§ **What to produce**
Retrieve each line that contains the word "post" from the entries below.
/---
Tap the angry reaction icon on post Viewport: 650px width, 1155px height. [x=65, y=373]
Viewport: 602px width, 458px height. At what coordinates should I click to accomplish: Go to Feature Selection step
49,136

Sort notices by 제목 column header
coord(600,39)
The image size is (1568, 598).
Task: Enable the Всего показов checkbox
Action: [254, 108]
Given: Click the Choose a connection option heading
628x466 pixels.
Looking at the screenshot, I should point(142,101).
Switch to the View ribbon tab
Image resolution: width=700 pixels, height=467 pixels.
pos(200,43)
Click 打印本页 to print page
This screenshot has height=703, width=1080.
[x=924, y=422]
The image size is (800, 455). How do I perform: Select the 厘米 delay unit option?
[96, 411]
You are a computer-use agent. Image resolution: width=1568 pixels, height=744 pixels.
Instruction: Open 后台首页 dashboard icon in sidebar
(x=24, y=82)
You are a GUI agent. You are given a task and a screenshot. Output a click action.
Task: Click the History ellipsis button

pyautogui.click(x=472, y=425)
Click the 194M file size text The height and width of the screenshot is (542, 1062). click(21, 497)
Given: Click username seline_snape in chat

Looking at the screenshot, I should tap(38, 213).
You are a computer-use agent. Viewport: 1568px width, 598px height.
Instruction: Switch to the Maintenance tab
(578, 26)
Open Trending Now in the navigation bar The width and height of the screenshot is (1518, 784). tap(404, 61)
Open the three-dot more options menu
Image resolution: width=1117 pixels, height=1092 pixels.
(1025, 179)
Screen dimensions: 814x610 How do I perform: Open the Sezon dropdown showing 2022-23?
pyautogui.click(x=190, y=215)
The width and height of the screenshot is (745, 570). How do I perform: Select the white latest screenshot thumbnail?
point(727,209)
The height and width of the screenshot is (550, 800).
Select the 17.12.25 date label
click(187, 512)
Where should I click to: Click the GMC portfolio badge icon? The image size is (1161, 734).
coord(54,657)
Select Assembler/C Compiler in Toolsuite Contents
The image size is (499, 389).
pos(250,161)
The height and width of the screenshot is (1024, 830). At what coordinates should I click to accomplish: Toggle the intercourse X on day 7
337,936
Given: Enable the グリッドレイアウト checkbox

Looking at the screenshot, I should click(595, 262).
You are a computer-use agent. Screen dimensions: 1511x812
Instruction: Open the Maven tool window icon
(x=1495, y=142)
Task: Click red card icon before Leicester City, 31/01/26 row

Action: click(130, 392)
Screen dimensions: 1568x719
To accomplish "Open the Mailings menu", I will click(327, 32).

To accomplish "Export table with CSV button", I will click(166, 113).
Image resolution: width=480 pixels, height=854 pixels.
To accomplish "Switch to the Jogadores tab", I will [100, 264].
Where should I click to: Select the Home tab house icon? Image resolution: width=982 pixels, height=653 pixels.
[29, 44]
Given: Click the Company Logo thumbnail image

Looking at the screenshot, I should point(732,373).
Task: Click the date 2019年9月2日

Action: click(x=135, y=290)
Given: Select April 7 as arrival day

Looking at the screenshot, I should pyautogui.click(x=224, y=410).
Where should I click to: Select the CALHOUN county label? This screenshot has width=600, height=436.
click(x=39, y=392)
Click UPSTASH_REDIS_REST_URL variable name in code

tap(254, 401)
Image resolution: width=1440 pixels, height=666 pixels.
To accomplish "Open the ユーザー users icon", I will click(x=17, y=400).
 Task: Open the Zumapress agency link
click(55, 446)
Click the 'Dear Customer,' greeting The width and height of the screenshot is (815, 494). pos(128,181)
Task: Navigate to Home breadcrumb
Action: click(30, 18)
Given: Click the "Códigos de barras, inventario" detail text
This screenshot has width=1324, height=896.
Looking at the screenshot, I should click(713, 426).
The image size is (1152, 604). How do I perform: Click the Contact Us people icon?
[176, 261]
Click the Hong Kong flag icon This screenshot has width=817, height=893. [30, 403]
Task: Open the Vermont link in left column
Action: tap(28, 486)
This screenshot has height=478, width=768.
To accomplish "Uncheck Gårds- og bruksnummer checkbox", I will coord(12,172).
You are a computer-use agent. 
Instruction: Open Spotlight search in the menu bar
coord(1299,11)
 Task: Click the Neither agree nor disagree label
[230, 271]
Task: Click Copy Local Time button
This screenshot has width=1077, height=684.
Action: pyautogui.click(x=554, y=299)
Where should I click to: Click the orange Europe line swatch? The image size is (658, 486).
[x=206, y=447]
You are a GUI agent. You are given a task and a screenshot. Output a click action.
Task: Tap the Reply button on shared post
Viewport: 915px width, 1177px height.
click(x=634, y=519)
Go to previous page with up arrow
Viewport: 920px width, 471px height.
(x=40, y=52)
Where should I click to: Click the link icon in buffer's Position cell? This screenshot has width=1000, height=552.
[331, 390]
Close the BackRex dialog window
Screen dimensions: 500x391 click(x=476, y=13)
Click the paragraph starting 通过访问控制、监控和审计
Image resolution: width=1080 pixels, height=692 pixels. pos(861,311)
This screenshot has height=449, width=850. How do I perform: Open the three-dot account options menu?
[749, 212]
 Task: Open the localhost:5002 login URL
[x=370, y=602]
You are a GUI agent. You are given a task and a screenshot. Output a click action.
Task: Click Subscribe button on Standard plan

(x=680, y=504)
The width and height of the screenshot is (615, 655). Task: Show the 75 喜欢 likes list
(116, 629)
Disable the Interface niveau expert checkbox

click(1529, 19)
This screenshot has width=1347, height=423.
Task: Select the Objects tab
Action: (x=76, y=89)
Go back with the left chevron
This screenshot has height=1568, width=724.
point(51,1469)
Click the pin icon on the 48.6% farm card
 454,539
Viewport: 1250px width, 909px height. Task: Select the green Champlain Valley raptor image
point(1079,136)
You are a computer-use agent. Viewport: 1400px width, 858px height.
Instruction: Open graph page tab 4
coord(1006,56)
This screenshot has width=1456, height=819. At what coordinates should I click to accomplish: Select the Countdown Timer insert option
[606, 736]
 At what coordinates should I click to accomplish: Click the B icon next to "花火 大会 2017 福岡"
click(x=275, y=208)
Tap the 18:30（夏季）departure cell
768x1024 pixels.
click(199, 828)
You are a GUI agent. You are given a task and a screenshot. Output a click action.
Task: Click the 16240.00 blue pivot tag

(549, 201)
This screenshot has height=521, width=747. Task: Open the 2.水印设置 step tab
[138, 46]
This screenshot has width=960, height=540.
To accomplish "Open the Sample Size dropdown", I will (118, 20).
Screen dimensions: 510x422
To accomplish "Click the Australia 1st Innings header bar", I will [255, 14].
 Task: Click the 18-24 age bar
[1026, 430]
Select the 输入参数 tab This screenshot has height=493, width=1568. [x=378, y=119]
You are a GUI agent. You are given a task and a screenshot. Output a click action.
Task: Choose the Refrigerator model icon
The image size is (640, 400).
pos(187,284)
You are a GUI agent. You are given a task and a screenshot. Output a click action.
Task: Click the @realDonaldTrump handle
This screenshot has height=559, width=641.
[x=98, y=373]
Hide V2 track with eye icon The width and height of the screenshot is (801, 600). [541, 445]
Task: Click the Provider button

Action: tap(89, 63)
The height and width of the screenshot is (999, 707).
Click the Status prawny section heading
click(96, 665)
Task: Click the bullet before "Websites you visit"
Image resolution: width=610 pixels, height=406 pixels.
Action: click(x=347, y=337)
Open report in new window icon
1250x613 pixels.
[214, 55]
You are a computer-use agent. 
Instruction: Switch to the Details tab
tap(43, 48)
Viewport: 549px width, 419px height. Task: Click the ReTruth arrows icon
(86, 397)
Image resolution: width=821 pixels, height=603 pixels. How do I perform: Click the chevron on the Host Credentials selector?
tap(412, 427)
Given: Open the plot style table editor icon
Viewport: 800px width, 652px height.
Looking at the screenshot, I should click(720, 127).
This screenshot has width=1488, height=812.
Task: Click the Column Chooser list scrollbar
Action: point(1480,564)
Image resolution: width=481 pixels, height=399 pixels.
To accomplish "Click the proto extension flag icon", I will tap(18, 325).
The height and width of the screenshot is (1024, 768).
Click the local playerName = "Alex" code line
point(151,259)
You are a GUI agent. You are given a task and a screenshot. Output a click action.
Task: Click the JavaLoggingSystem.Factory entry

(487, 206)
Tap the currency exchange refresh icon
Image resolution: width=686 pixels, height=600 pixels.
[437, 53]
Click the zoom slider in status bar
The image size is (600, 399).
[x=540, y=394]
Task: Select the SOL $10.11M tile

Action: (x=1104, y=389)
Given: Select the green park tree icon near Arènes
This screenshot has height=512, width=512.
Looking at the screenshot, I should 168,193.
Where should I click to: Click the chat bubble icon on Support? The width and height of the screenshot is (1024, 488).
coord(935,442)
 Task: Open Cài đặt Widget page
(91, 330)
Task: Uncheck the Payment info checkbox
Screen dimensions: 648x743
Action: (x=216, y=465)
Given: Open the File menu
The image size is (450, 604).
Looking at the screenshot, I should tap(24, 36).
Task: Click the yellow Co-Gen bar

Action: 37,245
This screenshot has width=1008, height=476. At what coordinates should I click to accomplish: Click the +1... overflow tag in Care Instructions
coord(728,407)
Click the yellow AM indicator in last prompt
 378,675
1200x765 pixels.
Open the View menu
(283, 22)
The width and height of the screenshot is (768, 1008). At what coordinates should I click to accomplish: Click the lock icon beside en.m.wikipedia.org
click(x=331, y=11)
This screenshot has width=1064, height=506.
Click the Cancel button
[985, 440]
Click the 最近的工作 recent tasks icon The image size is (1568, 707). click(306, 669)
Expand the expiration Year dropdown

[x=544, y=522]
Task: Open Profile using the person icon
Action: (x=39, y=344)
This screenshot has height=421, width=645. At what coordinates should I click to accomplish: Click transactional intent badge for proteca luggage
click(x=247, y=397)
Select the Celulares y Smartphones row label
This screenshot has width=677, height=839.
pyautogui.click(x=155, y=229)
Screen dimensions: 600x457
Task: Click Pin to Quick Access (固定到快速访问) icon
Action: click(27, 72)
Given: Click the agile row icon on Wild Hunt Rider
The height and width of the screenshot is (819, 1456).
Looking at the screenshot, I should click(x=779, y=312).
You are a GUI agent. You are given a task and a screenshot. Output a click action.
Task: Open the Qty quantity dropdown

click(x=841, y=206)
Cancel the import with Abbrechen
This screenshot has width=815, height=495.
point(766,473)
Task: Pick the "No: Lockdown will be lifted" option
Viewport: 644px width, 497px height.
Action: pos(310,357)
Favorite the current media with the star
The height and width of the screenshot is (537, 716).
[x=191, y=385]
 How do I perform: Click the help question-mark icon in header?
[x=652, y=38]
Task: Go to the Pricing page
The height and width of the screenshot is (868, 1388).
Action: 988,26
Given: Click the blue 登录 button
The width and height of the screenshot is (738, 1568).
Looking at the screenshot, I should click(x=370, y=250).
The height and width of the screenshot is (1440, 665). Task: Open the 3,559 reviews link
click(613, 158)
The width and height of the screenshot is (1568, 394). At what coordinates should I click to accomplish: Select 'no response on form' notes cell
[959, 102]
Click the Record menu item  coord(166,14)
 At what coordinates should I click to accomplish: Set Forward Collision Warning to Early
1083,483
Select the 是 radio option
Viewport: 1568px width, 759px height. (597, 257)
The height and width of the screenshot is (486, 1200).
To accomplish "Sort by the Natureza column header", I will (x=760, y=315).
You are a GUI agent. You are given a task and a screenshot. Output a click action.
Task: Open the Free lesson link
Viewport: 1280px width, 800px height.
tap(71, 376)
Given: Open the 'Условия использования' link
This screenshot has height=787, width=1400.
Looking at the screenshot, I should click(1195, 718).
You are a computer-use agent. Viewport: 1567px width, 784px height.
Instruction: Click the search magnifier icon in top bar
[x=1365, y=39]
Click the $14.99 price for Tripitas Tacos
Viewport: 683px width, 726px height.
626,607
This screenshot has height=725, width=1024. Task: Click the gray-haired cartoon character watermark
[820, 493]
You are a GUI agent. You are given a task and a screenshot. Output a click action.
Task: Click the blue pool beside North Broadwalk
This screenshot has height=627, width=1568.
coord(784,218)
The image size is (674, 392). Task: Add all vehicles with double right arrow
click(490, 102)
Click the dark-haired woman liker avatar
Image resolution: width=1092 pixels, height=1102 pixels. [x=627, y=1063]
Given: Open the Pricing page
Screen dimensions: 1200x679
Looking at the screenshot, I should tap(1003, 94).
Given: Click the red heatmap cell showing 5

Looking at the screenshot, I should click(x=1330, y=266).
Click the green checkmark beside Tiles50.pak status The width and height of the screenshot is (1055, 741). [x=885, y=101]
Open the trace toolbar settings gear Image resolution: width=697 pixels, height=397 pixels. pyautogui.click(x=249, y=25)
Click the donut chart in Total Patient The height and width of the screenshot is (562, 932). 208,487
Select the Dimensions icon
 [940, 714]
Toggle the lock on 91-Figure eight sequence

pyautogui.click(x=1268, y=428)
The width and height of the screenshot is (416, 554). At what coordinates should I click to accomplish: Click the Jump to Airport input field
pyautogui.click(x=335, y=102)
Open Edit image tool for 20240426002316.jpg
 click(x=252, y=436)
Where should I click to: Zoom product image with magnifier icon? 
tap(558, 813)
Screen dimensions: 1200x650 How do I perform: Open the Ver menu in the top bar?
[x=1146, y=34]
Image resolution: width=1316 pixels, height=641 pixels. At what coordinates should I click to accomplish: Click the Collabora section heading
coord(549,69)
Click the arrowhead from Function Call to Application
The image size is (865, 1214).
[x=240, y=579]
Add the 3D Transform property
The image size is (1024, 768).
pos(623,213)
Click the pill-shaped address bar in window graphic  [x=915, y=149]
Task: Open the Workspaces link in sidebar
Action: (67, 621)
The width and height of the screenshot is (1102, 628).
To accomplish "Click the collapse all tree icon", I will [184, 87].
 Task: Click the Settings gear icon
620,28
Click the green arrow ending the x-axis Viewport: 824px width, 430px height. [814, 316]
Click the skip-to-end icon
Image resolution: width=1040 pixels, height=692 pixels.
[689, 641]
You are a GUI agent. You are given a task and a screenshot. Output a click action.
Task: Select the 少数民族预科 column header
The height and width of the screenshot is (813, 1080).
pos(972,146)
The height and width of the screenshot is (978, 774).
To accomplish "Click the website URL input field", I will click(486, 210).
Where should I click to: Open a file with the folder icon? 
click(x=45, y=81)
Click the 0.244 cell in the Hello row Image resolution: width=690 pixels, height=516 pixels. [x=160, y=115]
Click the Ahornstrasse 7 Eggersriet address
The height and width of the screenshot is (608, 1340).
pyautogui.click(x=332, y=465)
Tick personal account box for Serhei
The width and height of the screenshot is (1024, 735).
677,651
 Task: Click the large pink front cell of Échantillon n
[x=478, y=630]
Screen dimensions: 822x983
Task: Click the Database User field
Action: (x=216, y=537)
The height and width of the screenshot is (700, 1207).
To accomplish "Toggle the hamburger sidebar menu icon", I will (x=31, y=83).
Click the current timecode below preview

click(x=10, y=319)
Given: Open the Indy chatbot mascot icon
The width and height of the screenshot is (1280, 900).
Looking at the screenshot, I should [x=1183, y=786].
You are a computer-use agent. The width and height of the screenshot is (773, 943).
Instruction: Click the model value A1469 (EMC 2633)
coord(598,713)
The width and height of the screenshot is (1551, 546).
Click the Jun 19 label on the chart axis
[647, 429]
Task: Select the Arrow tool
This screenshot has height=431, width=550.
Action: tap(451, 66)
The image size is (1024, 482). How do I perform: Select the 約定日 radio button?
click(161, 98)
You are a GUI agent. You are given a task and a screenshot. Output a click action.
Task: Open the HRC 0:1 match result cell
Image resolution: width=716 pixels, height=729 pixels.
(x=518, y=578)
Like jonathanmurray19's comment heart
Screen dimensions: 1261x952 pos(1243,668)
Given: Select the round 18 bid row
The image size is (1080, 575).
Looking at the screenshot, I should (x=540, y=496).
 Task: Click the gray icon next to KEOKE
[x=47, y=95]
\---
§ **Answer area**
Tap the angry reaction icon on post Viewport: 650px width, 1155px height. [x=65, y=373]
Task: Tap the Reply button on shared post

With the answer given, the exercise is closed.